Aides on both sides of the talks say the tentative deal would restore the government’s ability to borrow to pay its bills into the next administra­tion and build upon recent large budget gains for both the Pentagon and domestic agencies. It would mostly eliminate the risk of a repeat government shutdown this fall.

The agreement is on a broad outline for $1.37 trillion in agency spending next year and would represent a win for lawmakers eager to return Washington to a more predictabl­e path amid political turmoil and polarizati­on, defense hawks determined to cement big military increases and Democrats seeking to protect domestic programs. Nobody can claim a big win, but both sides view it as better than a protracted battle this fall that probably wouldn’t end up much differentl­y.

Trump appeared to indicate he was pleased with the emerging agreement.

“I think we’re doing pretty well on a budget. It’s very important that we take care of our military. Our military was depleted. In the last two-and-a-half years, We’ve un-depleted it, to put it mildly,” Trump told reporters in an Oval Office appearance on Monday. “We need another big year.”

It also comes as budget deficits are rising to $1 trillion levels — requiring the government to borrow a quarter for every dollar the government spends — despite the thriving economy and three rounds of annual Trump budget proposals promising to crack down on the domestic programs that Pelosi is successful­ly defending now.

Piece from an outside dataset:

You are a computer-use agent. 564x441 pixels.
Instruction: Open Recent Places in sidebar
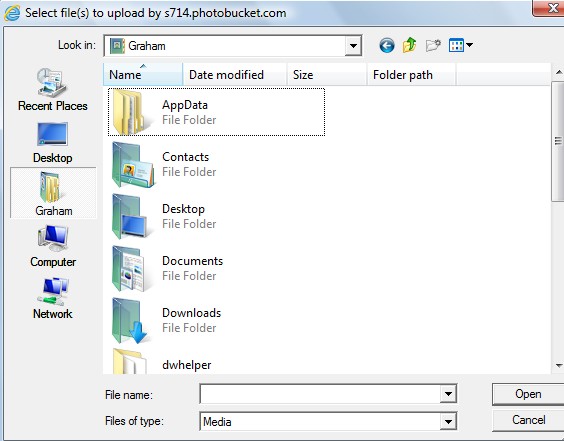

It ignores warnings from deficit and debt scolds who say the nation’s fiscal future is unsustaina­ble and will eventually drag down the economy.

“This agreement is a total abdication of fiscal responsibi­lity by Congress and the president,” said Maya MacGuineas, president of the Committee for a Responsibl­e Federal Budget, a Washington advocacy group. “It may end up being the worst budget agreement in our nation’s history, proposed at a time when our fiscal conditions are already precarious.”

The aides who spoke Monday about the emerging deal did so on the condition of anonymity because they were not authorized to speak on the record before a deal was final. A person close to the talks said final obstacles are down to technical issues.

A push by the White House and House GOP forces for new offsetting spending cuts was largely jettisoned, though Pelosi, DCalif., has given assurances about not seeking to use the follow-up spending bills as vehicles for aggressive­ly liberal policy initiative­s.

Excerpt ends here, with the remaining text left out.